First, NetMamba+ replaces the conventional Transformer backbone with a hybrid architecture that leverages the linear‑time state‑space model (SSM) known as Mamba and the efficient Flash Attention mechanism. The chosen unidirectional Mamba variant, equipped with residual connections and without unnecessary omnidirectional scans, provides O(N) complexity while preserving the ability to capture sequential patterns in traffic flows. Flash Attention further accelerates the self‑attention computation, reducing the quadratic bottleneck and enabling higher throughput. Additional architectural refinements—pre‑normalization for training stability and a GeGLU‑activated feed‑forward network—boost accuracy without sacrificing efficiency.
Second, the framework introduces a multimodal traffic representation scheme. Raw packets are split into header and payload streams; both are tokenized and embedded separately, then fused through cross‑modal embeddings. To mitigate bias, the authors apply byte‑balance normalization, stride‑based cutting of packet sequences, and packet anonymization (masking sensitive fields). This design retains critical information from both packet layers while preventing over‑representation of any particular byte range, thereby delivering richer, bias‑reduced inputs for the model.
Third, NetMamba+ employs a label‑distribution‑aware fine‑tuning strategy. Recognizing that network traffic datasets often follow a long‑tailed distribution, the authors design a loss function that assigns higher weights and larger margins to minority classes based on their frequency. This approach directly addresses class imbalance without incurring the computational overhead of oversampling or complex re‑weighting schemes.
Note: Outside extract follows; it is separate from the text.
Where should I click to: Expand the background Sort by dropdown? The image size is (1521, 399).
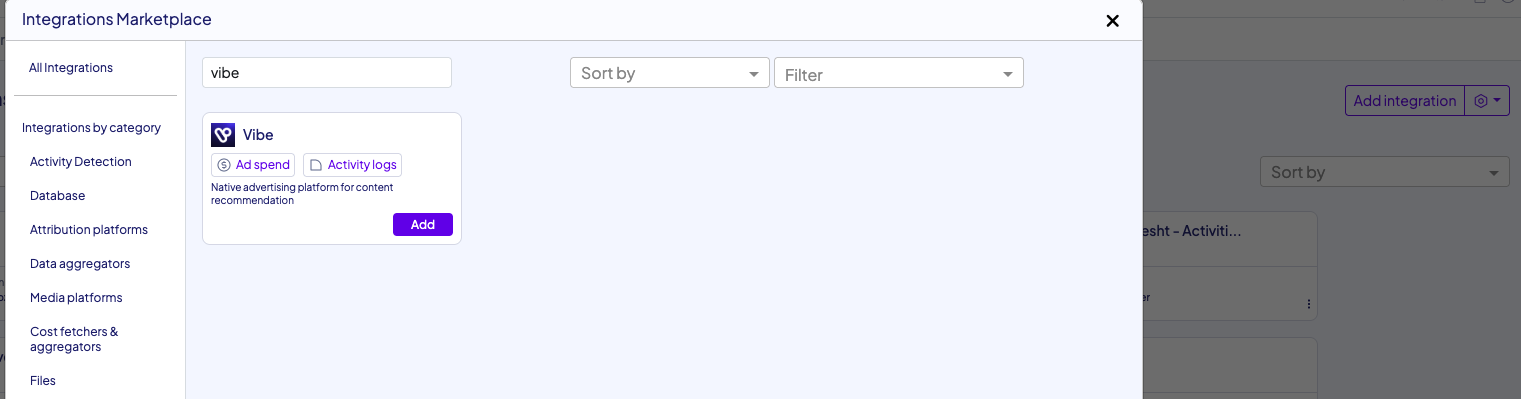[x=1384, y=172]
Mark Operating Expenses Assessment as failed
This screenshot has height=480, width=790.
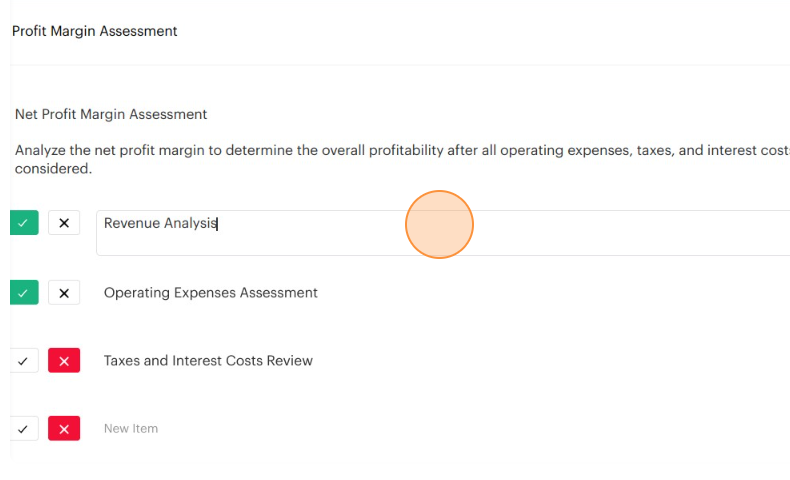point(64,293)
Extensive experiments on four major classification tasks—application identification, VPN/TOR detection, encrypted traffic recognition, and anomaly detection—demonstrate that NetMamba+ consistently outperforms state‑of‑the‑art baselines. It achieves up to a 6.44 % improvement in F1 score, 1.7× higher inference throughput, and comparable or lower GPU memory consumption. Moreover, in few‑shot settings with limited labeled data, NetMamba+ maintains superior performance, especially on under‑represented classes. An online deployment prototype processes traffic at an average rate of 261.87 Mb/s, confirming its practicality for real‑time network environments.
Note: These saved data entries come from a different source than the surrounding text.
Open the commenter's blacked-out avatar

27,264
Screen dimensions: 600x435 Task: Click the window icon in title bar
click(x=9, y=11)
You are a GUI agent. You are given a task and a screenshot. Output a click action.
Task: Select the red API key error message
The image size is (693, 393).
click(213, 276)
In summary, NetMamba+ makes four principal contributions: (1) the first application of a linear‑time SSM (Mamba) combined with Flash Attention to network traffic classification, (2) a novel multimodal representation that preserves essential packet information while eliminating bias, (3) a label‑distribution‑aware fine‑tuning loss that mitigates long‑tail effects, and (4) a fully implemented online system demonstrating real‑world viability. The work opens new avenues for efficient, accurate, and scalable traffic analysis in complex network settings.